▶ _Task instructions_
An exact reprint of the data below is required, line for line.
◇ ◇ ◇ ◇ ◇ ◇ ◇
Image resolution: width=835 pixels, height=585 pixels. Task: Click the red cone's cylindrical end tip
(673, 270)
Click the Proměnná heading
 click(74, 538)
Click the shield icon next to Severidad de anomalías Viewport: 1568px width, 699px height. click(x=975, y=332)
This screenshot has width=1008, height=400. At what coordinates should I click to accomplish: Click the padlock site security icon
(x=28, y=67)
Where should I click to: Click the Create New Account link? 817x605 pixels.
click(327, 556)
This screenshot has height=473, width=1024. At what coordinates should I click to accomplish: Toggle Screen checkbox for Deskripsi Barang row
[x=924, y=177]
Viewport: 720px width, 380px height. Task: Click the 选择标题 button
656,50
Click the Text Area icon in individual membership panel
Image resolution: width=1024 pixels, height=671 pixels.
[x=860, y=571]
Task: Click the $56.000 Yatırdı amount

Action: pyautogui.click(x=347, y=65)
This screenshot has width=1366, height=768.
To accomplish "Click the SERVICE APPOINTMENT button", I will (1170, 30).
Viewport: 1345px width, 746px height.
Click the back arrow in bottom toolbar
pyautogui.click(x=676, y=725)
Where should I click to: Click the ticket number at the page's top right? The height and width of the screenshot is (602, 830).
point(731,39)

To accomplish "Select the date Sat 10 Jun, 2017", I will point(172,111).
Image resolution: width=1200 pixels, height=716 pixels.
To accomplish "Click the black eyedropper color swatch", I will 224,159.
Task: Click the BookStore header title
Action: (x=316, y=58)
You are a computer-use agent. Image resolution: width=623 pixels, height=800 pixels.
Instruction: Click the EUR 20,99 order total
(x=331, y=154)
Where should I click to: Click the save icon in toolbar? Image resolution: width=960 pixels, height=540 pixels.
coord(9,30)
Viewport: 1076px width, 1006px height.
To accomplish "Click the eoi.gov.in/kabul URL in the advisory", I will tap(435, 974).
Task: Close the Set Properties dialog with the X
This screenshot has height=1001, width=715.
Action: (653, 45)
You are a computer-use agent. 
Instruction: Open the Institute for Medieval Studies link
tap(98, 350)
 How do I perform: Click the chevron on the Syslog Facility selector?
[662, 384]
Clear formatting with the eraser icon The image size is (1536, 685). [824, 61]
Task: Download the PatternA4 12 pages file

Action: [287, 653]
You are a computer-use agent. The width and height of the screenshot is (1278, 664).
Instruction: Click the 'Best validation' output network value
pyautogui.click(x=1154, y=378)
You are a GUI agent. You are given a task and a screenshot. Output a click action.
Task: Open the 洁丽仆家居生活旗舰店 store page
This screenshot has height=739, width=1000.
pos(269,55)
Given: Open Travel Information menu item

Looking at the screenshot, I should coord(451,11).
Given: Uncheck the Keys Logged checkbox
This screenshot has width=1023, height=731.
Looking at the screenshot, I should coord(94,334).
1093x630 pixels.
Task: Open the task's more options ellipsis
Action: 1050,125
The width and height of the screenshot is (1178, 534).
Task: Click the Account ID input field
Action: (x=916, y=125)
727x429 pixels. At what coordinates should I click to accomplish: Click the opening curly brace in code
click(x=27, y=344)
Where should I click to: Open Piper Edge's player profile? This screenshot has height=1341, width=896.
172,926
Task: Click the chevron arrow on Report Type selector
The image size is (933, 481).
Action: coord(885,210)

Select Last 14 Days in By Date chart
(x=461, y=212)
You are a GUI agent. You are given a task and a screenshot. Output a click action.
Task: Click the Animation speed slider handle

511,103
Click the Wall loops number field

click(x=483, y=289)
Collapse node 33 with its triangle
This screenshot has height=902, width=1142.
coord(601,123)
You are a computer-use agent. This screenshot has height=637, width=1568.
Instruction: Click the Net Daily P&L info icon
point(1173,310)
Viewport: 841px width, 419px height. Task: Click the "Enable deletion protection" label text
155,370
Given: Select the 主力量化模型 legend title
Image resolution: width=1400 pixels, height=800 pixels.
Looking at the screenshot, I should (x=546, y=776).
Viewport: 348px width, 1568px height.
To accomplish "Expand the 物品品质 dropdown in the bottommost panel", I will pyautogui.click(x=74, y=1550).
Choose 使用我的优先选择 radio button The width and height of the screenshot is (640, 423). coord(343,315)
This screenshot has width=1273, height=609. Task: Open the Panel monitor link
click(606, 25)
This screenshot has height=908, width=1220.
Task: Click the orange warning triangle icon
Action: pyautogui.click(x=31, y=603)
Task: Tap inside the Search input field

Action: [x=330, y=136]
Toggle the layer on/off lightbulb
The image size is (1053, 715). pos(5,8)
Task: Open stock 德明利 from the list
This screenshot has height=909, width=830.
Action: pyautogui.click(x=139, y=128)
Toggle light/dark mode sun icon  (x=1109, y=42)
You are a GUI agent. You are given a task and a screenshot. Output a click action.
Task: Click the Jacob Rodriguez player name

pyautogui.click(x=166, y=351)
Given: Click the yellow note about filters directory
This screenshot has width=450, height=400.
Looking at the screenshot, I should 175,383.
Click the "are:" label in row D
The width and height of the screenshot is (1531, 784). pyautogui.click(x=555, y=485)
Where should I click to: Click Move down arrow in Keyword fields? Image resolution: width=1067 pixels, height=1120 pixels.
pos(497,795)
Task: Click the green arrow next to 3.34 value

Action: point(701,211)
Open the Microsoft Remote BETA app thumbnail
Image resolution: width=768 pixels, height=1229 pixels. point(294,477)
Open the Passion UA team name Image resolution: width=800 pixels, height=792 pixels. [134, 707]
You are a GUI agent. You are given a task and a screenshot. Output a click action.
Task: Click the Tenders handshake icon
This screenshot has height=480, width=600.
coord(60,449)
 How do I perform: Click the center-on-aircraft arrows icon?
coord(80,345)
◇ ◇ ◇ ◇ ◇ ◇ ◇
▶ _Written response_
Image resolution: width=835 pixels, height=585 pixels. Task: Click the red cone's cylindrical end tip
(673, 270)
Click the Proměnná heading
 click(74, 538)
Click the shield icon next to Severidad de anomalías Viewport: 1568px width, 699px height. click(x=975, y=332)
This screenshot has width=1008, height=400. At what coordinates should I click to accomplish: Click the padlock site security icon
(x=28, y=67)
Where should I click to: Click the Create New Account link? 817x605 pixels.
click(327, 556)
This screenshot has height=473, width=1024. At what coordinates should I click to accomplish: Toggle Screen checkbox for Deskripsi Barang row
[x=924, y=177]
Viewport: 720px width, 380px height. Task: Click the 选择标题 button
656,50
Click the Text Area icon in individual membership panel
Image resolution: width=1024 pixels, height=671 pixels.
[x=860, y=571]
Task: Click the $56.000 Yatırdı amount

Action: pyautogui.click(x=347, y=65)
This screenshot has width=1366, height=768.
To accomplish "Click the SERVICE APPOINTMENT button", I will (1170, 30).
Viewport: 1345px width, 746px height.
Click the back arrow in bottom toolbar
pyautogui.click(x=676, y=725)
Where should I click to: Click the ticket number at the page's top right? The height and width of the screenshot is (602, 830).
point(731,39)

To accomplish "Select the date Sat 10 Jun, 2017", I will point(172,111).
Image resolution: width=1200 pixels, height=716 pixels.
To accomplish "Click the black eyedropper color swatch", I will 224,159.
Task: Click the BookStore header title
Action: (x=316, y=58)
You are a computer-use agent. Image resolution: width=623 pixels, height=800 pixels.
Instruction: Click the EUR 20,99 order total
(x=331, y=154)
Where should I click to: Click the save icon in toolbar? Image resolution: width=960 pixels, height=540 pixels.
coord(9,30)
Viewport: 1076px width, 1006px height.
To accomplish "Click the eoi.gov.in/kabul URL in the advisory", I will tap(435, 974).
Task: Close the Set Properties dialog with the X
This screenshot has height=1001, width=715.
Action: (653, 45)
You are a computer-use agent. 
Instruction: Open the Institute for Medieval Studies link
tap(98, 350)
 How do I perform: Click the chevron on the Syslog Facility selector?
[662, 384]
Clear formatting with the eraser icon The image size is (1536, 685). [824, 61]
Task: Download the PatternA4 12 pages file

Action: [287, 653]
You are a computer-use agent. The width and height of the screenshot is (1278, 664).
Instruction: Click the 'Best validation' output network value
pyautogui.click(x=1154, y=378)
You are a GUI agent. You are given a task and a screenshot. Output a click action.
Task: Open the 洁丽仆家居生活旗舰店 store page
This screenshot has height=739, width=1000.
pos(269,55)
Given: Open Travel Information menu item

Looking at the screenshot, I should coord(451,11).
Given: Uncheck the Keys Logged checkbox
This screenshot has width=1023, height=731.
Looking at the screenshot, I should coord(94,334).
1093x630 pixels.
Task: Open the task's more options ellipsis
Action: 1050,125
The width and height of the screenshot is (1178, 534).
Task: Click the Account ID input field
Action: (x=916, y=125)
727x429 pixels. At what coordinates should I click to accomplish: Click the opening curly brace in code
click(x=27, y=344)
Where should I click to: Open Piper Edge's player profile? This screenshot has height=1341, width=896.
172,926
Task: Click the chevron arrow on Report Type selector
The image size is (933, 481).
Action: coord(885,210)

Select Last 14 Days in By Date chart
(x=461, y=212)
You are a GUI agent. You are given a task and a screenshot. Output a click action.
Task: Click the Animation speed slider handle

511,103
Click the Wall loops number field

click(x=483, y=289)
Collapse node 33 with its triangle
This screenshot has height=902, width=1142.
coord(601,123)
You are a computer-use agent. This screenshot has height=637, width=1568.
Instruction: Click the Net Daily P&L info icon
point(1173,310)
Viewport: 841px width, 419px height. Task: Click the "Enable deletion protection" label text
155,370
Given: Select the 主力量化模型 legend title
Image resolution: width=1400 pixels, height=800 pixels.
Looking at the screenshot, I should (x=546, y=776).
Viewport: 348px width, 1568px height.
To accomplish "Expand the 物品品质 dropdown in the bottommost panel", I will pyautogui.click(x=74, y=1550).
Choose 使用我的优先选择 radio button The width and height of the screenshot is (640, 423). coord(343,315)
This screenshot has width=1273, height=609. Task: Open the Panel monitor link
click(606, 25)
This screenshot has height=908, width=1220.
Task: Click the orange warning triangle icon
Action: pyautogui.click(x=31, y=603)
Task: Tap inside the Search input field

Action: [x=330, y=136]
Toggle the layer on/off lightbulb
The image size is (1053, 715). pos(5,8)
Task: Open stock 德明利 from the list
This screenshot has height=909, width=830.
Action: pyautogui.click(x=139, y=128)
Toggle light/dark mode sun icon  (x=1109, y=42)
You are a GUI agent. You are given a task and a screenshot. Output a click action.
Task: Click the Jacob Rodriguez player name

pyautogui.click(x=166, y=351)
Given: Click the yellow note about filters directory
This screenshot has width=450, height=400.
Looking at the screenshot, I should 175,383.
Click the "are:" label in row D
The width and height of the screenshot is (1531, 784). pyautogui.click(x=555, y=485)
Where should I click to: Click Move down arrow in Keyword fields? Image resolution: width=1067 pixels, height=1120 pixels.
pos(497,795)
Task: Click the green arrow next to 3.34 value

Action: point(701,211)
Open the Microsoft Remote BETA app thumbnail
Image resolution: width=768 pixels, height=1229 pixels. point(294,477)
Open the Passion UA team name Image resolution: width=800 pixels, height=792 pixels. [134, 707]
You are a GUI agent. You are given a task and a screenshot. Output a click action.
Task: Click the Tenders handshake icon
This screenshot has height=480, width=600.
coord(60,449)
 How do I perform: Click the center-on-aircraft arrows icon?
coord(80,345)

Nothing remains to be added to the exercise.